June 26, 2023 Litigation Bulletin 6 minute read


In a recent decision of Kremler v Simon Fraser University, 2023 BCSC 805 dismissing an application for an interlocutory injunction, the British Columbia Supreme Court confirms the high threshold that an applicant is required to meet in relation to the merits of their claim on such an application. The Court also cautions that relief sought on a mandatory injunction is inappropriate where it would be akin to a court order for a party to “compel the running of a business”.

Five student athletes from Simon Fraser University’s (“SFU”) football program applied for an injunction to reverse SFU’s decision to cancel its football program on the basis that SFU’s decision to do so constituted breach of contract and negligent misrepresentation.

The Court dismissed the application, holding that the plaintiffs did not satisfy the higher burden of a strong prima facie case that a mandatory injunction requires as the first hurdle of the application.

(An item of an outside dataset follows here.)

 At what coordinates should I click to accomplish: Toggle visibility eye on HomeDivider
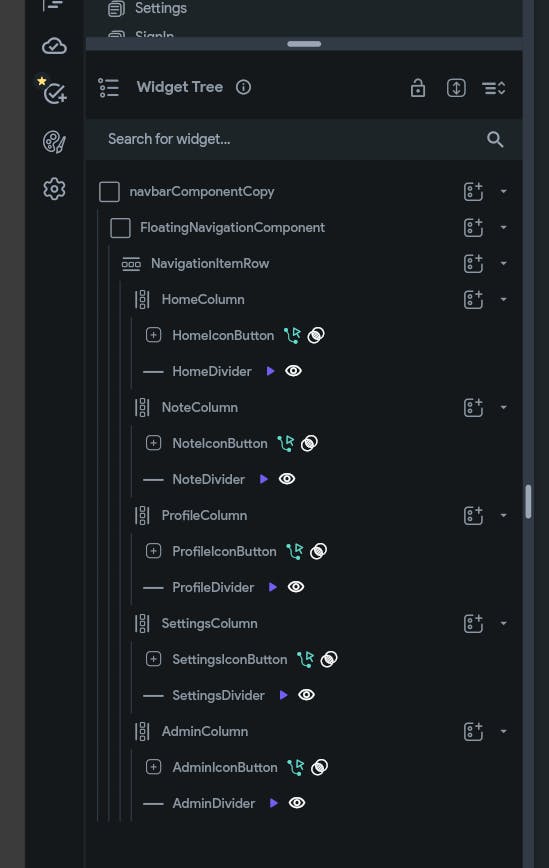[x=293, y=371]
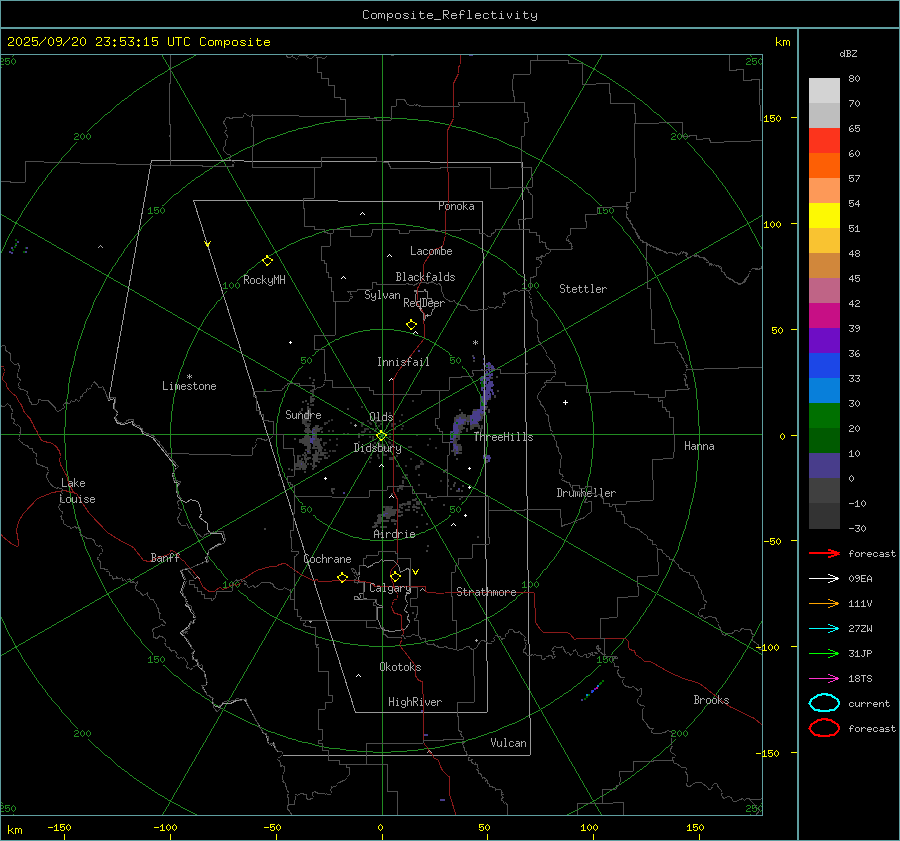Pick the bright yellow swatch in dBZ scale

click(x=824, y=215)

Since 2010, SFU’s varsity football team participated in the National Collegiate Athletic Association (“NCAA”) Division. In recent years, SFU’s football team was also a member of NCAA Division II’s Lone Star Conference. However, on January 25, 2023, the Lone Star Conference informed SFU that it decided not to renew SFU’s affiliate membership after the 2023-2024 season (the “Lone Star Decision”).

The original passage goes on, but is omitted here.